City needs a housing agency


POSTED: Monday, November 09, 2009

Ever since my first introduction into social justice and politics in the eviction struggle at Waiahole Waikane in the 1970s, to the struggle at Kukui Gardens last year, I have seen the needs of our people pushed aside. My life has taught me that if we are to have a moral society on our islands, we will have to make it for ourselves. Currently, Honolulu is facing one of its toughest economic downturns where we are seeing families being forced into homelessness. The time is ripe for leadership from our city government to recreate an office of housing to address this crisis.

Faith Action for Community Equity (FACE) is urging Mayor Mufi Hannemann to reestablish the city's Housing Department. Upon serious reflection of the city's proposed River Street Transitional Shelter for the homeless, we believe that the project is emblematic of the deeper problem in our city, namely that housing policy is adrift at the time it is needed most. This problem is at the root of many of the symptoms of inequity on Oahu today. We believe that the problem transcends the visible social ills of homelessness and the failure to create new affordable housing. At the most basic level there is no coordinated housing policy for the City & County of Honolulu. While this would be a serious problem at any time in the county's history, it is particularly glaring now during several consecutive years of the worst housing crisis that Oahu has ever faced.

We see the increasing population of homeless people, the scarcity of affordable rentals, the failure to act to preserve the existing affordable housing stock, the struggles of families facing foreclosure as all traceable to the stark fact that Honolulu has no housing department, and thus no way of crafting strategies to address these problems or to make long range plans to deal with the reality of our current situation. In addition, the lack of a housing department negatively impacts the business of real estate development on Oahu by creating a needlessly complex bureaucracy that is widely criticized for its lack of transparency and coherence.

The River Street project, while it has considerable merit on its own, is not a housing policy. Instead, it is another series of disconnected decisions that undermine each other. This is not the fault of the staff of the various departments—many of whom have performed admirably within their silos; rather it points to the overarching failure of the county to have a single planning body for housing. As we look ahead to the ways that the rail will transform our metropolitan area we are convinced that the county can no longer afford to function without a professional Cabinet-level staff to advise the mayor, and serve both the developers and consumers of housing, affordable and market rate.

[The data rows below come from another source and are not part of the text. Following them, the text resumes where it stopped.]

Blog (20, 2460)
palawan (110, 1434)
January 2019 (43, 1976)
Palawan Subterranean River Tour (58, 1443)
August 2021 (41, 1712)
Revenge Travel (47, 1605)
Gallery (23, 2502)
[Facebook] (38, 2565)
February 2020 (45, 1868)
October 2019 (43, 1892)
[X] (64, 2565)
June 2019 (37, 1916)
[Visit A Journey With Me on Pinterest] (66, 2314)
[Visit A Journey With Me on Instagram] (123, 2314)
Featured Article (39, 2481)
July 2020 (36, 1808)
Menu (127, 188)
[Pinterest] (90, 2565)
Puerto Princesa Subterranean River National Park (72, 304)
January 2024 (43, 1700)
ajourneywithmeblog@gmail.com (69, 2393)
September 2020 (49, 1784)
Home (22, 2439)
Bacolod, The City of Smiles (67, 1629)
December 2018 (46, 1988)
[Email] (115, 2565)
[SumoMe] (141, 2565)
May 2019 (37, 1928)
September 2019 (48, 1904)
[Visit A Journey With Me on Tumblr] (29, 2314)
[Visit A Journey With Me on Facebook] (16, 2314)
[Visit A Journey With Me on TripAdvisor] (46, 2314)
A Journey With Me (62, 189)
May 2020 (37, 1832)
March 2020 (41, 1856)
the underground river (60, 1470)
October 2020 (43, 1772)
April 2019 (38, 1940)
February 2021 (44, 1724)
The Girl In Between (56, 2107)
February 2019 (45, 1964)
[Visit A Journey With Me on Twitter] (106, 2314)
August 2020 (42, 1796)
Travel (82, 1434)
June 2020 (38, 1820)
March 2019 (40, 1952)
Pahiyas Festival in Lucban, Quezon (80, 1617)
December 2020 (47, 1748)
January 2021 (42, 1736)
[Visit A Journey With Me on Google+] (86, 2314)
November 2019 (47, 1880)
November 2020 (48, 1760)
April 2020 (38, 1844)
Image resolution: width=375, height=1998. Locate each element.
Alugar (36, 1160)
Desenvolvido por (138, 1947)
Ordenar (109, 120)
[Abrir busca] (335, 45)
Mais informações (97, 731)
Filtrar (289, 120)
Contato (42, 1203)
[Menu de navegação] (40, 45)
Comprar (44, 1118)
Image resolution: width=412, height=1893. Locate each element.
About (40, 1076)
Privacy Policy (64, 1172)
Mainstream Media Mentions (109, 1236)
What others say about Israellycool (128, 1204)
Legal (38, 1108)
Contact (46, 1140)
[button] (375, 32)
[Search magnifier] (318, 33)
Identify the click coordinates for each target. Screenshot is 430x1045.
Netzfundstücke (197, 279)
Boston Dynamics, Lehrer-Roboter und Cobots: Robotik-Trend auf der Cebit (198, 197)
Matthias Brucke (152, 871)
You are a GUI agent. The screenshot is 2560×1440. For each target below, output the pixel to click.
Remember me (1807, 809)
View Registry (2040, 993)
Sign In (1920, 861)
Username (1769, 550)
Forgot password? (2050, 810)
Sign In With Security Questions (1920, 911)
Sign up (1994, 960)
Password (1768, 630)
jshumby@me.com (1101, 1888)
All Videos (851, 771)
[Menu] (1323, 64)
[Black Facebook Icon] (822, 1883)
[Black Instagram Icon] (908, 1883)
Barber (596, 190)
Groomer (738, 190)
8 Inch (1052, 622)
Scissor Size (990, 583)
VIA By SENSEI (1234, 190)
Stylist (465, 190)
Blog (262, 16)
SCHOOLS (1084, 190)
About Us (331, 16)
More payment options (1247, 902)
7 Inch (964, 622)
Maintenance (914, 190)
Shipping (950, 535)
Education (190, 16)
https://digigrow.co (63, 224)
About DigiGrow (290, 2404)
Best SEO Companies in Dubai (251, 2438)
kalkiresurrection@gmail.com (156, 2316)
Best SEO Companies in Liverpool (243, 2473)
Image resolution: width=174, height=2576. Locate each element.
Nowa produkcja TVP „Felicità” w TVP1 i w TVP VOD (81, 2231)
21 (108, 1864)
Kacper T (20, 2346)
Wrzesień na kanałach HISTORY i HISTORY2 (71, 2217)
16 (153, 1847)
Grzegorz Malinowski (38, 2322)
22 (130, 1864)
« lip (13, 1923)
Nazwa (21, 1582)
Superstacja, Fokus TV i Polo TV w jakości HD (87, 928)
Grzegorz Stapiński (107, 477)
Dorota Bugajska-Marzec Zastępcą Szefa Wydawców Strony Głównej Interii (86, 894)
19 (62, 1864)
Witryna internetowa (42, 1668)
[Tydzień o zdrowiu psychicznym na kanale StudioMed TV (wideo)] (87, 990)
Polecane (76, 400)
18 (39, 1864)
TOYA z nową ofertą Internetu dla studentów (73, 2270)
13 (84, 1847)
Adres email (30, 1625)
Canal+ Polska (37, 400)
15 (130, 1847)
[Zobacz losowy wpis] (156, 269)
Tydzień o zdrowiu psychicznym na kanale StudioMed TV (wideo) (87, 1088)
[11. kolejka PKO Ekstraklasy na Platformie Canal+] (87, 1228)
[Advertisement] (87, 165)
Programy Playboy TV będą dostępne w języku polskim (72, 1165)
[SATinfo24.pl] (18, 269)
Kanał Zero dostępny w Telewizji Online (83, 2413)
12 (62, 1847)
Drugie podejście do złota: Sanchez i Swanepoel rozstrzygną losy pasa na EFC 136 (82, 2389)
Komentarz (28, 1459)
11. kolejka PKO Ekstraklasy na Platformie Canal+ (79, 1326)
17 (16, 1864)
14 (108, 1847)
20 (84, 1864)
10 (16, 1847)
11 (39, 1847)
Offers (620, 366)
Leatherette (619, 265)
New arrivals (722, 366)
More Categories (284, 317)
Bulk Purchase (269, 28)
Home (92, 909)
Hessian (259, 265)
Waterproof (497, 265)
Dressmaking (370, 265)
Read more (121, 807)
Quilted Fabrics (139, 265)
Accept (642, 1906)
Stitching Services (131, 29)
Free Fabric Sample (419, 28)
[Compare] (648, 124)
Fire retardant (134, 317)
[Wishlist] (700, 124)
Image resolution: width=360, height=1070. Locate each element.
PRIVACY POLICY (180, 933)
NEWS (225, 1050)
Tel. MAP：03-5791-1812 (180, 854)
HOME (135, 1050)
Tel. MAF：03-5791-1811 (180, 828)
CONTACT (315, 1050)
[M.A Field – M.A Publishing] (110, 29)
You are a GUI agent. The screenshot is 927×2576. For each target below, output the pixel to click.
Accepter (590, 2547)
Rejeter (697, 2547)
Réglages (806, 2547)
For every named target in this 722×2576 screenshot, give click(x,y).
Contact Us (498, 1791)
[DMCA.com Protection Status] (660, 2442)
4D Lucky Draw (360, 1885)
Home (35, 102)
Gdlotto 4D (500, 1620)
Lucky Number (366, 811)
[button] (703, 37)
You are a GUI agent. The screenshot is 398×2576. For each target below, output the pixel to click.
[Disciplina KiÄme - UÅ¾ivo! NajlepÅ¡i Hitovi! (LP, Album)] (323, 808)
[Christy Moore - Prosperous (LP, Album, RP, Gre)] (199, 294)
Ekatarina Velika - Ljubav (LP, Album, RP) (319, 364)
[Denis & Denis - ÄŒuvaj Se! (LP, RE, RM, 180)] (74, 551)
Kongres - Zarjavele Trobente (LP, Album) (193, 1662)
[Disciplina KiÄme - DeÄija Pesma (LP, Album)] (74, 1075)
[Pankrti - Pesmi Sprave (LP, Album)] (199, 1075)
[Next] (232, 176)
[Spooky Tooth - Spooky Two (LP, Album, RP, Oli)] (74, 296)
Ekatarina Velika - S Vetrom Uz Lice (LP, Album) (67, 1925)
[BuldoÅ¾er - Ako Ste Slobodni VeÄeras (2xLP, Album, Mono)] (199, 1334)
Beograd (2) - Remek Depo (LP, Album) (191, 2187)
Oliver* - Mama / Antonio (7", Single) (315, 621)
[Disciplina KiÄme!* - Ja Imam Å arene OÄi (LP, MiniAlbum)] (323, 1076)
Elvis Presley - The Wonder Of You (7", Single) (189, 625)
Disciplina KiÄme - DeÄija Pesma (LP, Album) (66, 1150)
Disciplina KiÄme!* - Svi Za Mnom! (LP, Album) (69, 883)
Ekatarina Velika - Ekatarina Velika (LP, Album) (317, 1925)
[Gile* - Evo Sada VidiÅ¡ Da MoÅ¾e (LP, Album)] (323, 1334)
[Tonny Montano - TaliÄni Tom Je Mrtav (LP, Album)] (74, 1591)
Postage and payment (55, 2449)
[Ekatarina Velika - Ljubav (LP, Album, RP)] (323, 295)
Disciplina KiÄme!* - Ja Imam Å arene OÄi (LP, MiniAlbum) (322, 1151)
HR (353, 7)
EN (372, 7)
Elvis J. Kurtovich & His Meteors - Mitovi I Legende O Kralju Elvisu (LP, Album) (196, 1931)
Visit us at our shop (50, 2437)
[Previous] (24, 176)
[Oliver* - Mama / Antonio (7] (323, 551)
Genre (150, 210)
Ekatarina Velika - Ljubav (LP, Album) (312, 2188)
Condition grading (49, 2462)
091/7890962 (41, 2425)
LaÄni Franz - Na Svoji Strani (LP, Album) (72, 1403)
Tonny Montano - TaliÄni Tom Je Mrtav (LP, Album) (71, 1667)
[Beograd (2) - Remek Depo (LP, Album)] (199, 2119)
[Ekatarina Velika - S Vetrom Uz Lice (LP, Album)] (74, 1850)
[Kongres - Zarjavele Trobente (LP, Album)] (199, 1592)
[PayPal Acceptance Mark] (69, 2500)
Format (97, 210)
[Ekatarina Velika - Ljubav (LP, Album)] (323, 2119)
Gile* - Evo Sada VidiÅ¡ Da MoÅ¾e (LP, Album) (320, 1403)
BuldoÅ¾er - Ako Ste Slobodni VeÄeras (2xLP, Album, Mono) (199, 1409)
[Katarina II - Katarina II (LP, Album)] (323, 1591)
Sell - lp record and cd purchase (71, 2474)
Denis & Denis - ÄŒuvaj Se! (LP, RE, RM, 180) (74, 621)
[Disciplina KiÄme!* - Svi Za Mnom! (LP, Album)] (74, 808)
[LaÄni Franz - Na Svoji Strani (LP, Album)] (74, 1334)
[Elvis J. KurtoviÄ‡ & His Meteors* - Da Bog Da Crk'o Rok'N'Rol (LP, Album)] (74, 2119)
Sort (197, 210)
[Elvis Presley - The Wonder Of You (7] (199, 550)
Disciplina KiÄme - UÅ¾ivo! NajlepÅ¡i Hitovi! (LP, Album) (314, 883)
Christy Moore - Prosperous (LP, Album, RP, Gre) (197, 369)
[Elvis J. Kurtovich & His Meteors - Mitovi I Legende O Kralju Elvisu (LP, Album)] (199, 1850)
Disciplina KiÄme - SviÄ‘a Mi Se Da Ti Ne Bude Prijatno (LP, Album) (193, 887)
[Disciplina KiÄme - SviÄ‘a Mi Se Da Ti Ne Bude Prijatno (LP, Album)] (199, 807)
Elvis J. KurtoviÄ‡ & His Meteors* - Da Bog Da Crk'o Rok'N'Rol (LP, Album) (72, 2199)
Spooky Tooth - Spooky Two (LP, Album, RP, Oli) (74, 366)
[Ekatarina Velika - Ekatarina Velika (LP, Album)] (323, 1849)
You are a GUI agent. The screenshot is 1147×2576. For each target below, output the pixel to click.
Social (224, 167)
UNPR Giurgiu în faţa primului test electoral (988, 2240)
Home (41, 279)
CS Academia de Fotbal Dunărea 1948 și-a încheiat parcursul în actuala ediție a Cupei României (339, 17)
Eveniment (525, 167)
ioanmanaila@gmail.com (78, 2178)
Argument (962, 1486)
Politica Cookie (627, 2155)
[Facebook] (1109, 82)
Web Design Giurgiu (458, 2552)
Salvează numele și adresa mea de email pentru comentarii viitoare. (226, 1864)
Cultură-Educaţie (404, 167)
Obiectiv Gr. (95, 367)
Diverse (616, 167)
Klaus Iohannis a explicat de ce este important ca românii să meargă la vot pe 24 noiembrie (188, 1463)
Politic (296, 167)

The mayor's strong opposition to city involvement in addressing the issues of affordable housing and homelessness is clear. He has said that those are state, not city, issues. He has backed up that position by 1) trying to sell the city's stock of affordable housing and using the proceeds for other purposes; 2) not maintaining these housing projects; 3) not lifting a finger to help the Kukui Gardens residents; 4) refusing to develop and getting in the way of developing coherent affordable housing policies; and 5) systemically evicting the homeless from city parks without seeking alternative shelter for them, resulting in the homeless congregating in Waikiki and Chinatown, where they are a problem for business and industry. This is a large part of the genesis of the River Street Project, which FACE conceptually supports but fears the project will be neglected by the city once it is built.

We therefore call on the mayor to act immediately to initiate the creation of a Cabinet-level housing department—either through the City Council or by direct charter amendment. We suggest that this department administer mortgage assistance, neighborhood stabilization, manage federal pass-through funds, and be given bonding authority.

We further suggest that it be urgently tasked to create a comprehensive strategy in three areas: addressing and reducing homelessness, maximizing the affordable housing opportunity presented by the creation of a rail system; and combating and preventing the spread of foreclosures.

The Rev. Robert Nakata is Oahu president of Faith Action for Community Equity, a grass-roots group of church and community groups.